Sure enough, at the mention of the twins the pair stiffened in unison.
“Rhonda Kilpatrick is an unfortunate creature,” Debbie said, clasping her hands in her lap as if her proclamation was all that needed to be said on the subject.
“Unfortunate in that she was too loose with her kids?” Mia prompted.
Debbie caught the eye of her husband and he seemed to wake up.
“The Kilpatricks are not our kind of people,” he said. “Rhonda’s boy was constantly in trouble and, well, the twins have been in the paper for three months now as I reckon you already know.”
“She wasn’t trying to suggest that Vickie ever wanted to get Andy and Bryanna involved in anything like that,” Debbie said. But she looked at Mia when she said it and she didn’t smile.
“Of course not,” Bob said. “Our two have a hell of a lot more sense than that.”
“Plus, they were raised right,” Debbie said. “Church every Sunday. After-school sports. And a strong sense of duty to family and country.”
“I heard a rumor that Victoria and Derek used to date,” Mia said. “Is that true?”
“That’s a good question” Debbie said, clearly happy she had somehow slipped off the hot seat in place of Derek. “I don’t know how long they were together but I’m sure it was always more in Derek’s head. I’m not even absolutely positive it’s true.”
“Was there anybody else special in her life growing up?”
“Well, of course there was Drew.”
Bingo. The mysterious D.
“Her boyfriend?”
“All through school. The two of them were hotter than a jalapeño while it lasted. It was heartbreaking how it ended. Even you have to agree to that,” she said to her husband, who shrugged.
“What happened?”
“Vickie got caught, you know, with a baby. We went to the same church, did I mention that?”
Mia shook her head.
“She wanted to keep it, and now that I see how things turned out I’m not sorry she didn’t, but at the time she was devastated.”
“How?”
“Drew’s mama didn’t like Vickie. At all. When s
he found out Vickie was PG, Alice did everything in her power to keep the two apart. Drew’s weak. I’ll say that and it’s the only positive thing I can think to say about him. He did listen to his mama.”
“A lot of good it did him,” her husband said.
So Alice was Victoria’s ex-boyfriend’s mother.
“What happened?”
“Drew broke up with her. And broke her heart in the process. Our pastor convinced her that the best thing for the baby—and for her too—would be to give it up. Vickie knew what it was like not to have a daddy.”

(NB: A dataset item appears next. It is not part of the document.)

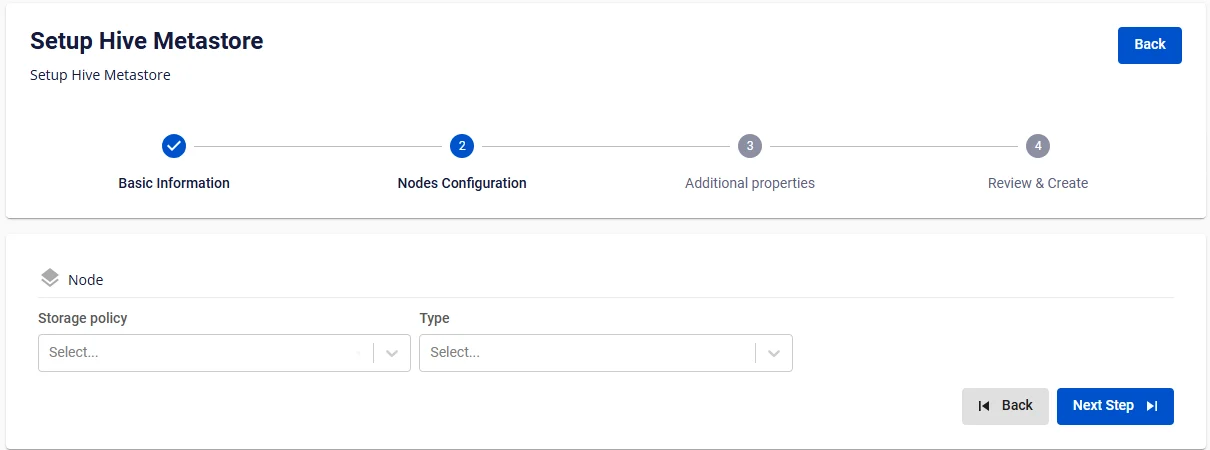The height and width of the screenshot is (450, 1210).
Task: Click the skip-back icon in Back button
Action: pyautogui.click(x=984, y=406)

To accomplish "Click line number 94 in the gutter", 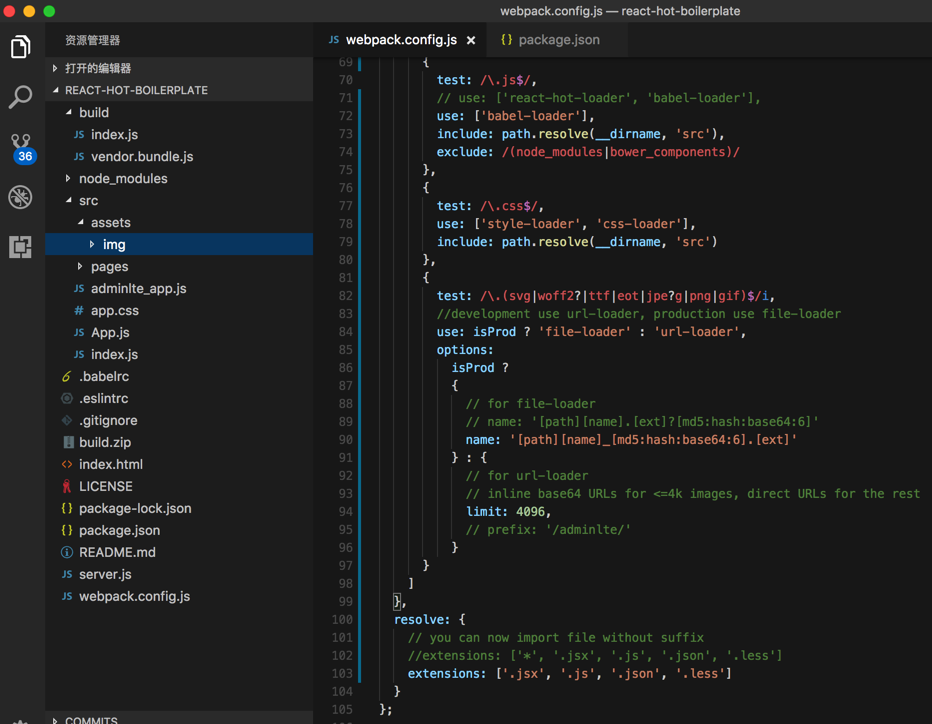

“Tell her the rest of the story,” Bob said gruffly.
Debbie frowned and then her brow cleared. “Oh!” she said. “Six months after the baby was born, Drew went away for felony murder. Twenty years to life.”
Mia whistled. “That’s steep.”
“The manager of the convenience store died during the robbery.”
Mia tried to imagine the kind of life Victoria had come from—losing her father, her first love, her baby. She already knew from the file Peterson gave her that her grades were good enough to qualify for the state scholarship. The University of Georgia wasn’t twenty miles away and it was a good state school. But there was no record of her having even applied to it.
“You never said why Victoria and her family moved away,” Mia said.
“Oh, that was sad, too. Poor Slyvie got breast cancer. Vickie nursed her until she died, then graduated high school and sold the house without a backward glance, didn’t she, Bob?”
Bob didn’t answer.
“And moved to Atlanta?”
“We never knew where she’d gone off to. It wasn’t until the papers started printing pictures of her that we even knew the Internet Hussy was our Vickie.”
“Let me ask you, Drew’s mother’s name was Alice?”
“That’s right. Alice Smith.”
“Is she still around?”
“We see her at church now and then. She’s not in regular attendance if you know what I mean. What with all this happening to Vickie, she’s certainly been louder than ever.”